[Exercise data]
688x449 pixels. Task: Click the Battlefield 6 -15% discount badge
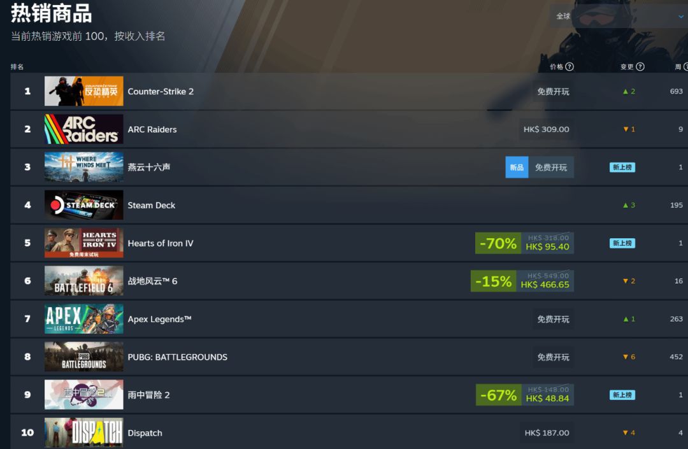[x=493, y=281]
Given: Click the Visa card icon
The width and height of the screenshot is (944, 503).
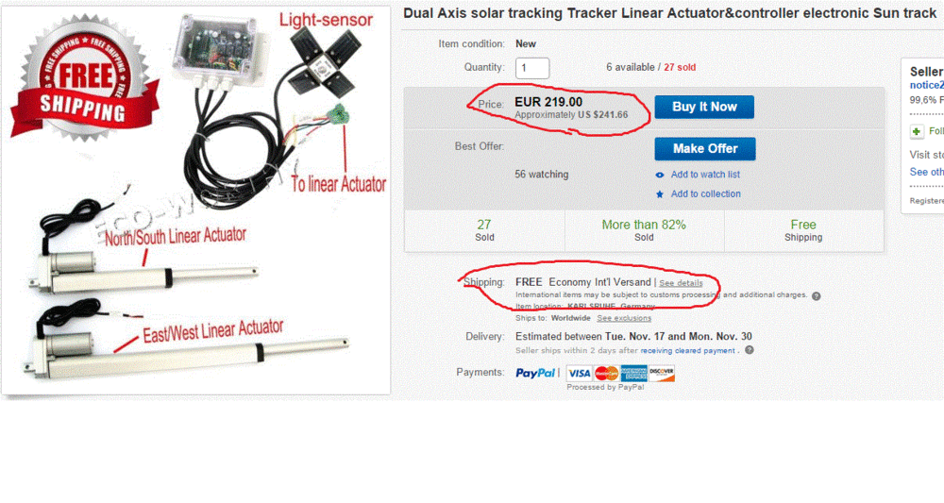Looking at the screenshot, I should (579, 374).
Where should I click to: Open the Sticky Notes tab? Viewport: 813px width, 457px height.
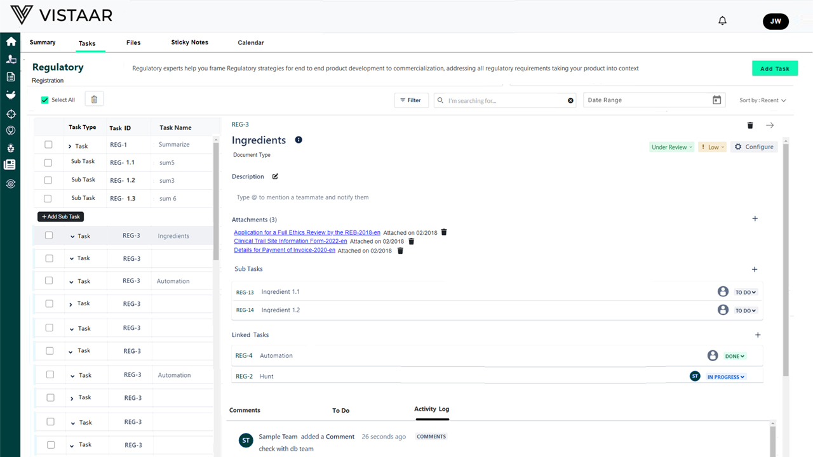(189, 43)
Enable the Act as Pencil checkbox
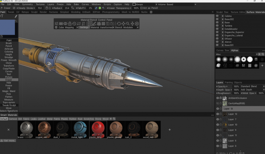This screenshot has width=265, height=154. tap(141, 8)
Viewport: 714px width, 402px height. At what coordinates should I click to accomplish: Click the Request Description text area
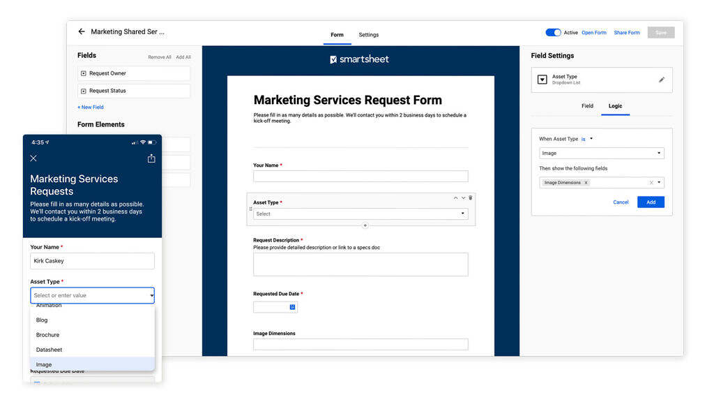pos(360,265)
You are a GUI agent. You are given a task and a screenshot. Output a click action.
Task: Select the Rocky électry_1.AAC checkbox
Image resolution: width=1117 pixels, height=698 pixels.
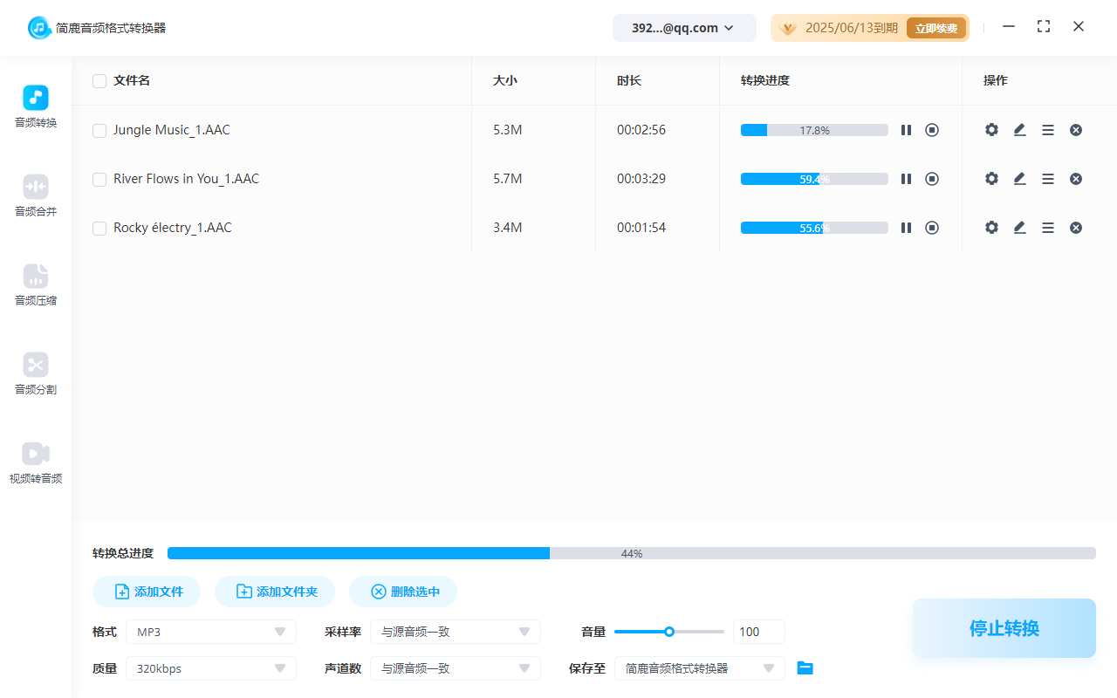99,229

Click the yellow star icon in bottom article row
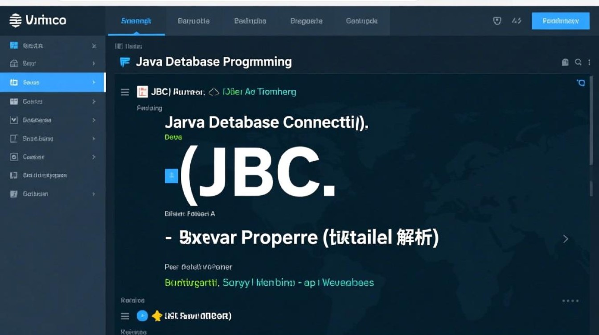[157, 316]

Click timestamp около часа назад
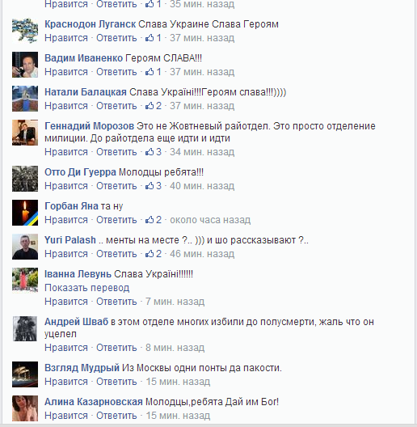pos(210,220)
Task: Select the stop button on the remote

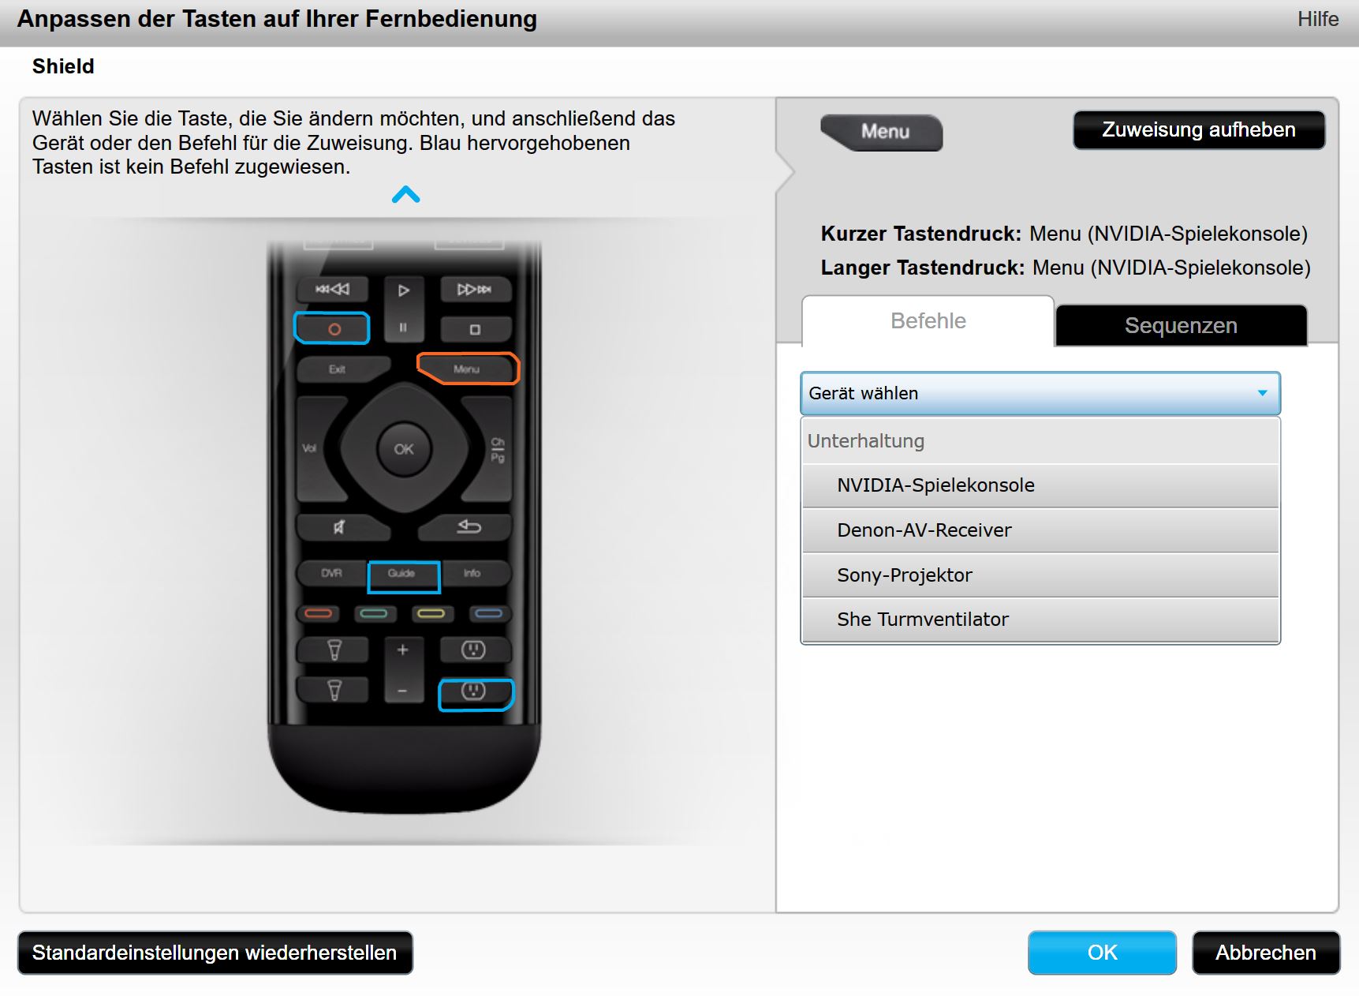Action: pos(475,329)
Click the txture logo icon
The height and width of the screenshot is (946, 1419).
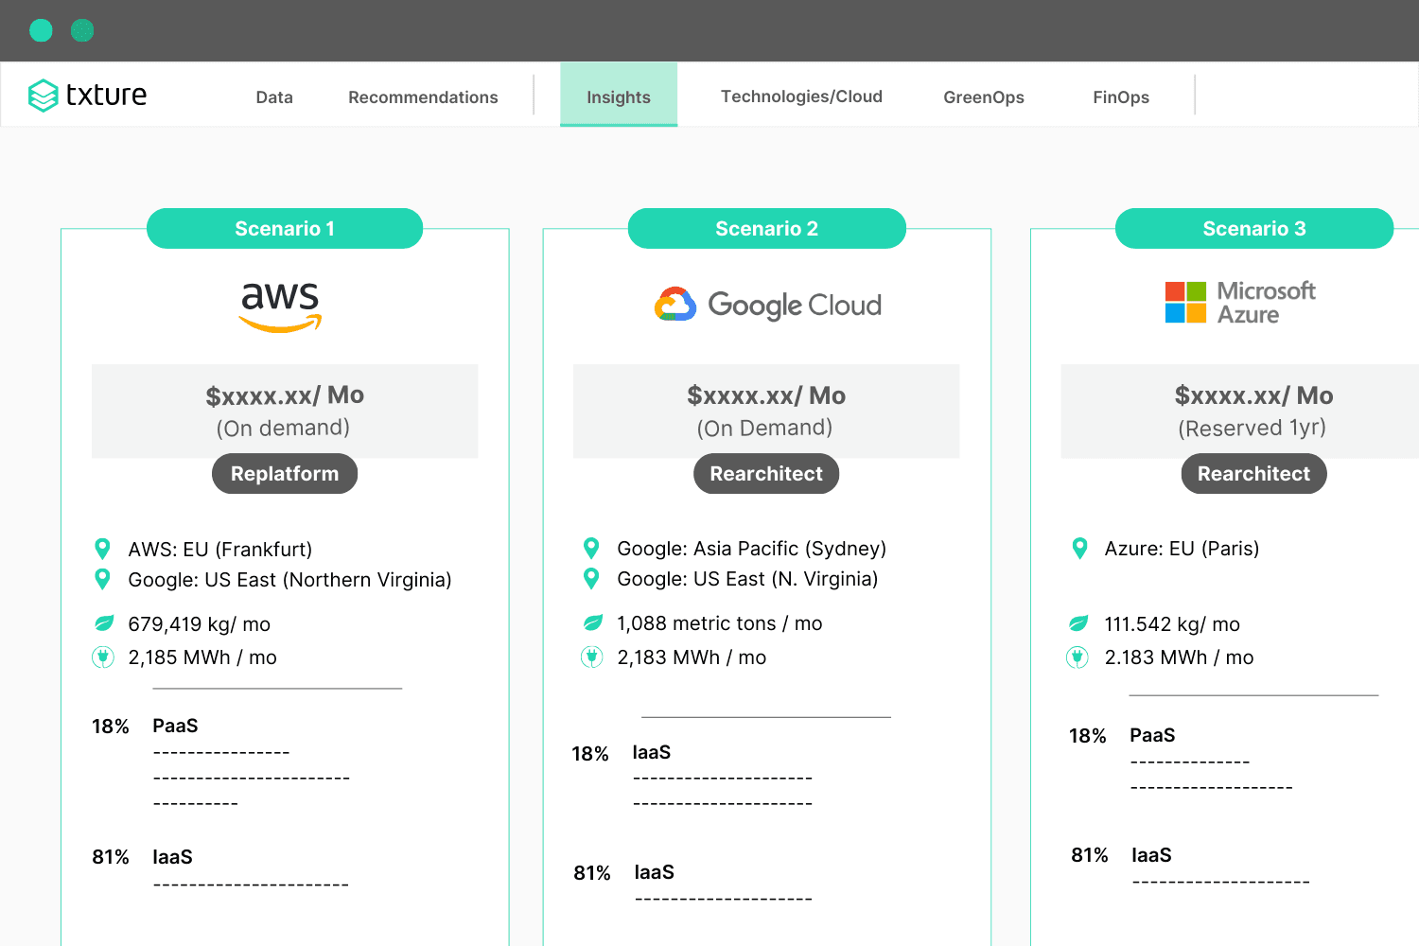(x=44, y=96)
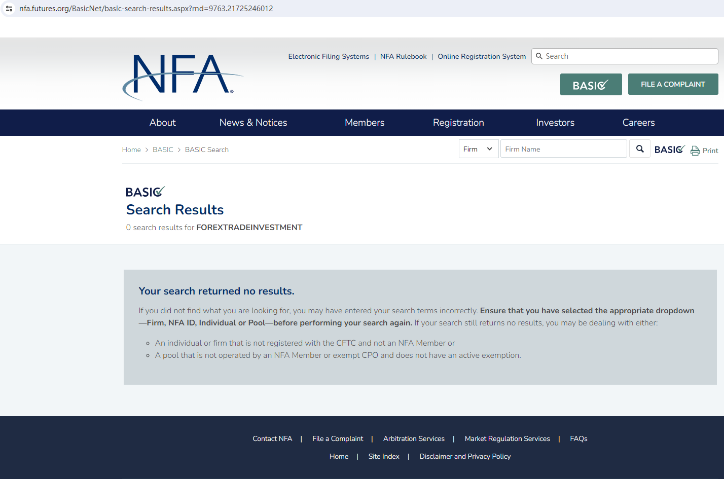Open the About menu
The image size is (724, 479).
coord(162,123)
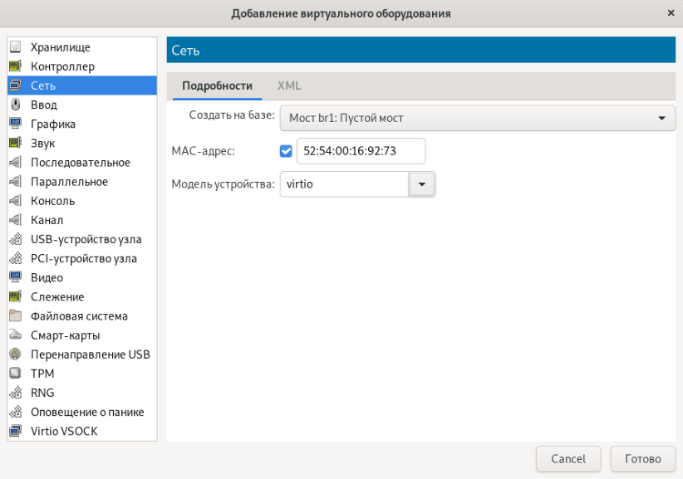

[About this task] In the answer, retype exactly and only the lines from the one holding "The height and" through the end of the listing, keeping both ends and dropping every picture.

[Written answer]
The height and width of the screenshot is (946, 1419).
(x=44, y=96)
Open the About menu
The image size is (724, 479).
coord(162,123)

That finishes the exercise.